▸ Source data
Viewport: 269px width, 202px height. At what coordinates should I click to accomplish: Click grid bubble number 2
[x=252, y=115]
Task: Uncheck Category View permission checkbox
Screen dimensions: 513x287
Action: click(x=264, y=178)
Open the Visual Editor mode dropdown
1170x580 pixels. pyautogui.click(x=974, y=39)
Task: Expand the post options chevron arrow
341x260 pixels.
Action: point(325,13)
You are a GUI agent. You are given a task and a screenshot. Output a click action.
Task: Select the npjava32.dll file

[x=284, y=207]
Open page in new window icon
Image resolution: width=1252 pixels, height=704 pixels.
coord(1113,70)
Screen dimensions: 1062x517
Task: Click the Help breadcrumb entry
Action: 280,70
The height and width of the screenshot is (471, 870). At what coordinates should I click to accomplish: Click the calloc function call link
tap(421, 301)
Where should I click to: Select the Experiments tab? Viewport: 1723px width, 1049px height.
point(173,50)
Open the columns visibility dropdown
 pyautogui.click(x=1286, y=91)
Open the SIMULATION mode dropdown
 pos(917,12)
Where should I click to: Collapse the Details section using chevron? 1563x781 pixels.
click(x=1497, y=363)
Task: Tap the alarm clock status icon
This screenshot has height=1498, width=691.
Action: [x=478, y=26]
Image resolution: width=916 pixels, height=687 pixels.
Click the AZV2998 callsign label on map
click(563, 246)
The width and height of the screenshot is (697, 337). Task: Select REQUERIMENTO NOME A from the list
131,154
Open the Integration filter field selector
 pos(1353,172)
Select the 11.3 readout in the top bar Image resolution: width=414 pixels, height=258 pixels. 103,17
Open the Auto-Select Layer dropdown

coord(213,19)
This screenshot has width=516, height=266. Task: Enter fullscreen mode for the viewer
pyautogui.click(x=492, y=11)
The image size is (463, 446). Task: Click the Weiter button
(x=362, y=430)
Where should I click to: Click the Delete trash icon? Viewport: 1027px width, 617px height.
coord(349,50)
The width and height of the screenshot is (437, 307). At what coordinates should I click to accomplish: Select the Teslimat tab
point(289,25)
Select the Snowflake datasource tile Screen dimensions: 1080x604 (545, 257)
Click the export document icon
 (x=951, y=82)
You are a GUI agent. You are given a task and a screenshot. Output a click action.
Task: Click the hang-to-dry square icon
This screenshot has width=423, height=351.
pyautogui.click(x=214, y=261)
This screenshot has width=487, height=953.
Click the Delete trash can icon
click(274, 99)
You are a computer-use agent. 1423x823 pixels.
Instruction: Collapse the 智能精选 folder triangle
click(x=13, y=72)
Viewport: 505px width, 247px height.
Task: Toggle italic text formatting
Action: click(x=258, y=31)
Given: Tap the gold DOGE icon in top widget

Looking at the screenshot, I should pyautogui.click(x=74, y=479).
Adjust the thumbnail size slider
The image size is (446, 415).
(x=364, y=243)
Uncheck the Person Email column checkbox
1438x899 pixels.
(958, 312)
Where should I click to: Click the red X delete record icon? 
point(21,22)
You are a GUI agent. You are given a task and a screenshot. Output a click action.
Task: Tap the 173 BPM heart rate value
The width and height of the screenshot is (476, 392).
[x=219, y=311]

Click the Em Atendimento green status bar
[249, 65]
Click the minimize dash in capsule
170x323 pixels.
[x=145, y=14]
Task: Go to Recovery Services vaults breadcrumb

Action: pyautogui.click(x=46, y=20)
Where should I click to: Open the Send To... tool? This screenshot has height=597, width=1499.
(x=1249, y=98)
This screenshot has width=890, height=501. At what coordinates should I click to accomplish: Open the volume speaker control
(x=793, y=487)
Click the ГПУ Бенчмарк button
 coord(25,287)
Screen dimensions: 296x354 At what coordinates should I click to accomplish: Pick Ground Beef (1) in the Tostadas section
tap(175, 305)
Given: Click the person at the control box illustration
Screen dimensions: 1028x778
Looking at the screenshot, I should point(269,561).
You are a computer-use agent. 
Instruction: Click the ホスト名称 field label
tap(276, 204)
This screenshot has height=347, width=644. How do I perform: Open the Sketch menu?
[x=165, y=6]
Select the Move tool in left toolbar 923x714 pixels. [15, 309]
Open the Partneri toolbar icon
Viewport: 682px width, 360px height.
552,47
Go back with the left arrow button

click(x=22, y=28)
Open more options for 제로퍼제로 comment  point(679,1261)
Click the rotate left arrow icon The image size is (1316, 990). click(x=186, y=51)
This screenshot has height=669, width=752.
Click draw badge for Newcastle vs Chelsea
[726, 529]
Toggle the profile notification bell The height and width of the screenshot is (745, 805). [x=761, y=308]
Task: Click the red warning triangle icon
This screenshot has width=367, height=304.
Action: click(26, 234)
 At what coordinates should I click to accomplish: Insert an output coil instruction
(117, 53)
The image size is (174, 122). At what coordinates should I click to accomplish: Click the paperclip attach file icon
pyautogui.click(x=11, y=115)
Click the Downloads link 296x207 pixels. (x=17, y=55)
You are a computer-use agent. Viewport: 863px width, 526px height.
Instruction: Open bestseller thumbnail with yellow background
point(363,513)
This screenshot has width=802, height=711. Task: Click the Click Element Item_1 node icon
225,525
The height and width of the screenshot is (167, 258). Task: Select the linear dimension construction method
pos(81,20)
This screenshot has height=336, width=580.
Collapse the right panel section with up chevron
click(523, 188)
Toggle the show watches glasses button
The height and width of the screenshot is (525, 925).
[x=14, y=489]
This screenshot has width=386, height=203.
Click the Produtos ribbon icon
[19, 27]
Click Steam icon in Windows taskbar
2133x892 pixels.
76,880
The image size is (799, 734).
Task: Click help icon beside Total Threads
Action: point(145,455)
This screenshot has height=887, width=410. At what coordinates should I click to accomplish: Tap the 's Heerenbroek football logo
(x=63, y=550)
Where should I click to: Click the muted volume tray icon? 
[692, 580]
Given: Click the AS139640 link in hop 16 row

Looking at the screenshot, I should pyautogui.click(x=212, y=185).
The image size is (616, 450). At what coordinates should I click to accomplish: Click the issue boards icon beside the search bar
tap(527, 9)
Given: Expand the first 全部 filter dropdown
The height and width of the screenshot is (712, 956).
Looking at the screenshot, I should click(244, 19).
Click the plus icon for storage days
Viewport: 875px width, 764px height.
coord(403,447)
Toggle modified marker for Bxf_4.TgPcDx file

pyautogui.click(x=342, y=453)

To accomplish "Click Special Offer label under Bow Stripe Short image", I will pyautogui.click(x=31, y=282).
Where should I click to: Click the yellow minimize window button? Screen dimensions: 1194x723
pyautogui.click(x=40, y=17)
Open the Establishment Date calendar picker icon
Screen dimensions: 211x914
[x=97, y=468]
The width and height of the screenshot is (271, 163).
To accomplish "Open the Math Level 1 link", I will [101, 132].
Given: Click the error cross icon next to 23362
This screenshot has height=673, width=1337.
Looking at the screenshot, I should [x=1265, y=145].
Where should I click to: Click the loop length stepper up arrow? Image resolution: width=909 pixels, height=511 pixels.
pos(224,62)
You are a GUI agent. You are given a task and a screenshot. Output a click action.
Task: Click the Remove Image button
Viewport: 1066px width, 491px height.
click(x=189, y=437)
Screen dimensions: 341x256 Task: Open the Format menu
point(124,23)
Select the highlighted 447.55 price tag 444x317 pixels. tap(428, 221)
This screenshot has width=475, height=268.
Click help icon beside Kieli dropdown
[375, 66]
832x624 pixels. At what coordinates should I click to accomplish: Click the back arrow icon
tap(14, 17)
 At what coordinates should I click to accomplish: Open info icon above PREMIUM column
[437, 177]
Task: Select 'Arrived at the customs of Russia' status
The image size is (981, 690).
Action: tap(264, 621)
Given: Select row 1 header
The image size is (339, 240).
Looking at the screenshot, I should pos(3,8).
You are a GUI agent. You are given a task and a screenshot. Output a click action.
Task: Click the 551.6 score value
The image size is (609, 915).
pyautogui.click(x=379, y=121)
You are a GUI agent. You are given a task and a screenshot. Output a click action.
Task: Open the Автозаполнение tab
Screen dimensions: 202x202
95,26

▸ Problem description
Can you copy out, word for word, the lines of the material from the one containing "This screenshot has width=475, height=268." through its final line, both ends included?

▸ Exercise response
This screenshot has width=475, height=268.
Click help icon beside Kieli dropdown
[375, 66]
832x624 pixels. At what coordinates should I click to accomplish: Click the back arrow icon
tap(14, 17)
 At what coordinates should I click to accomplish: Open info icon above PREMIUM column
[437, 177]
Task: Select 'Arrived at the customs of Russia' status
The image size is (981, 690).
Action: tap(264, 621)
Given: Select row 1 header
The image size is (339, 240).
Looking at the screenshot, I should pos(3,8).
You are a GUI agent. You are given a task and a screenshot. Output a click action.
Task: Click the 551.6 score value
The image size is (609, 915).
pyautogui.click(x=379, y=121)
You are a GUI agent. You are given a task and a screenshot. Output a click action.
Task: Open the Автозаполнение tab
Screen dimensions: 202x202
95,26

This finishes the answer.